*Source data:*

-- Opening Marker --

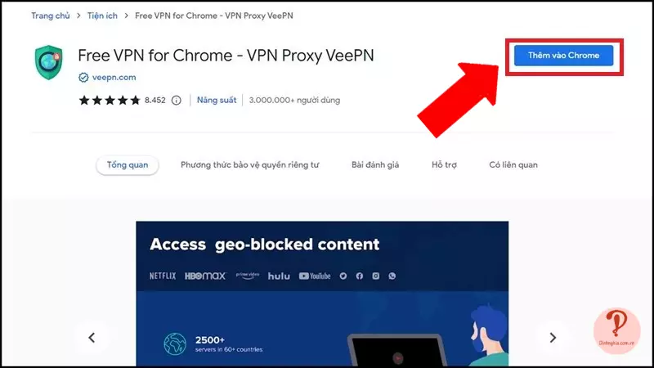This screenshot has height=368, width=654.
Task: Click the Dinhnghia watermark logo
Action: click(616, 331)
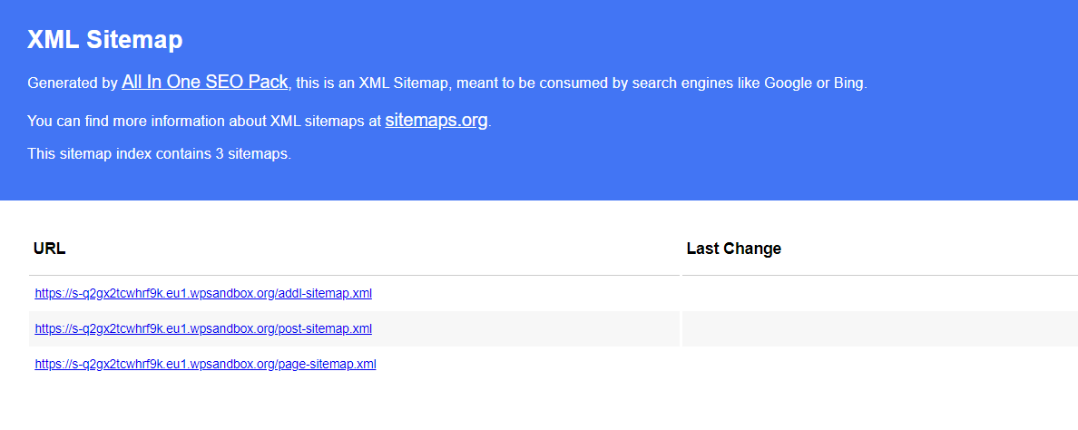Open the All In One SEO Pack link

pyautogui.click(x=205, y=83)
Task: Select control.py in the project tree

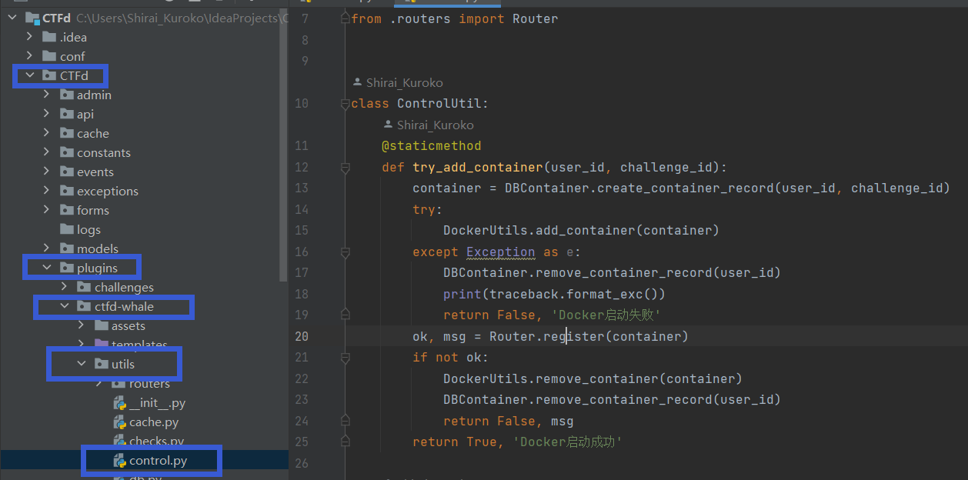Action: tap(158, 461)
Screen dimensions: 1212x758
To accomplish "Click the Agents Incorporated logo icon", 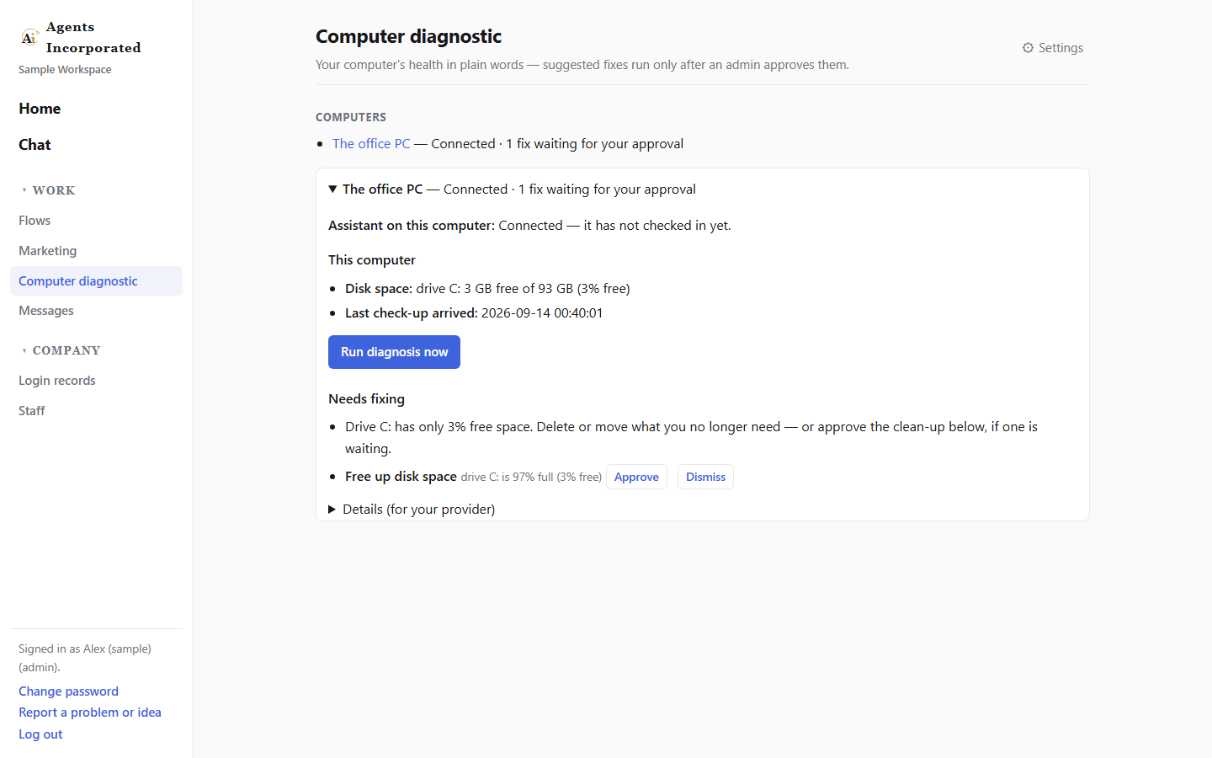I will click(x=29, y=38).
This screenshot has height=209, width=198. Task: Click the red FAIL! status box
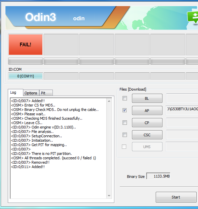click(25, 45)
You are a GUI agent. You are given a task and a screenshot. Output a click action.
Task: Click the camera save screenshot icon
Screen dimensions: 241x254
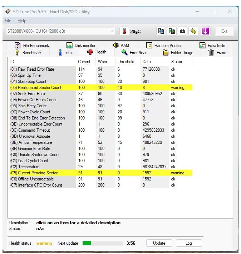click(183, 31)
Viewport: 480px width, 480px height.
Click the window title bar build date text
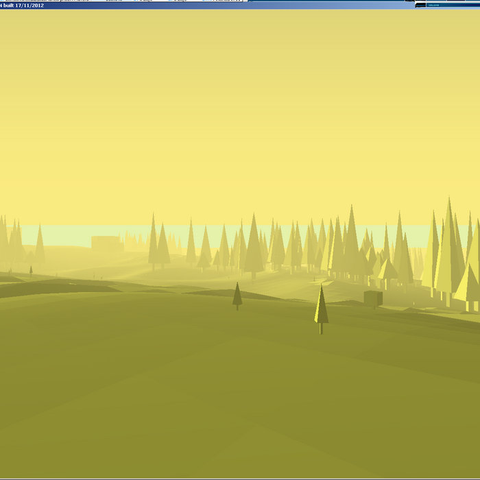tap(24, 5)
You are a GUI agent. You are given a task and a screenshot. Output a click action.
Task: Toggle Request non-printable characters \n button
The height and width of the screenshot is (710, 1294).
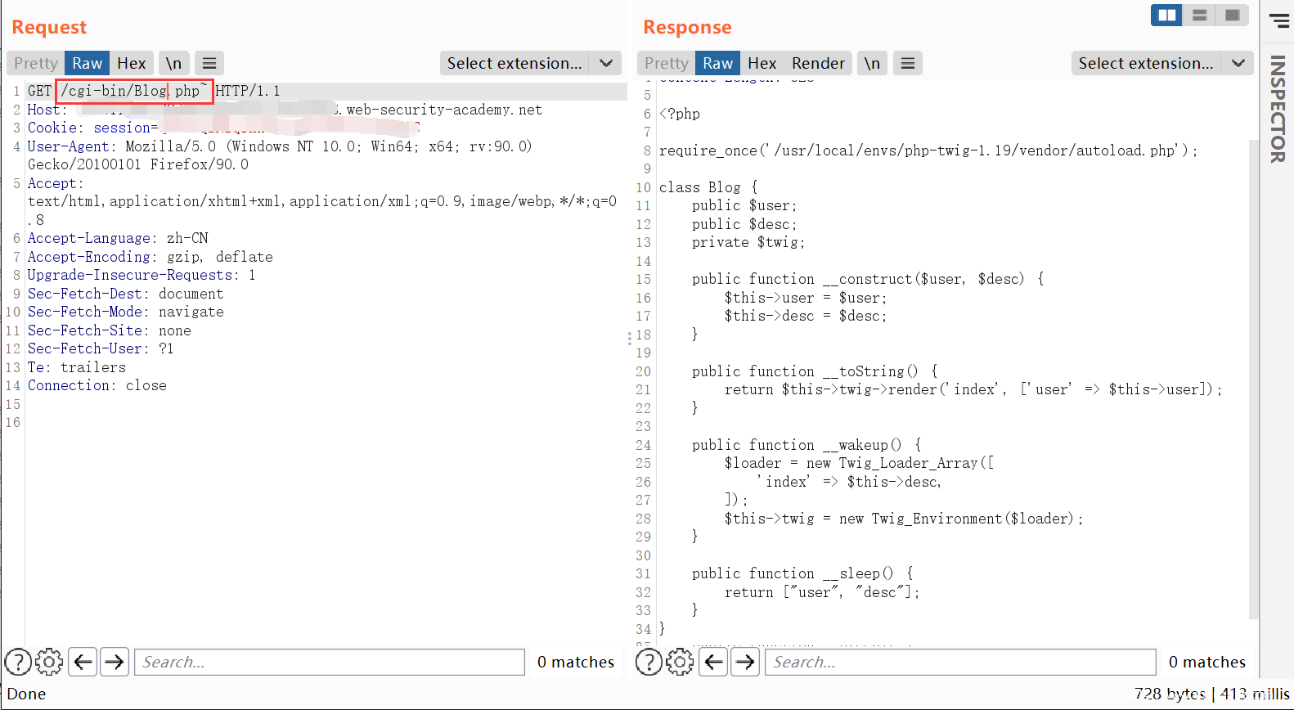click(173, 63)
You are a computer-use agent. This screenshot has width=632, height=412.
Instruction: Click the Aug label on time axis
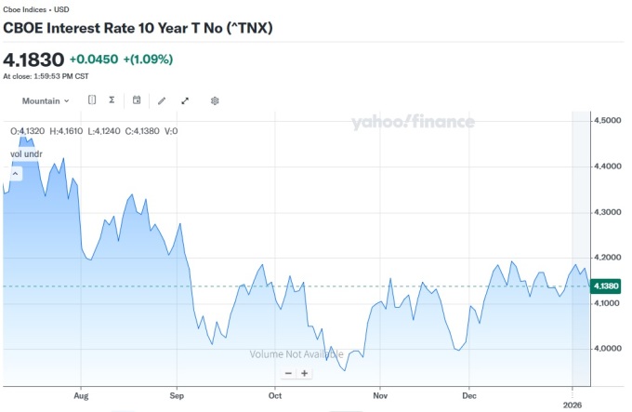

-- Closing Marker --

*Task details:* Pictures excluded, print only the lines from the one with "You are a computer-use" through the end of the entries above, exactly as written.

*Expected answer:*
You are a computer-use agent. This screenshot has width=632, height=412.
Instruction: Click the Aug label on time axis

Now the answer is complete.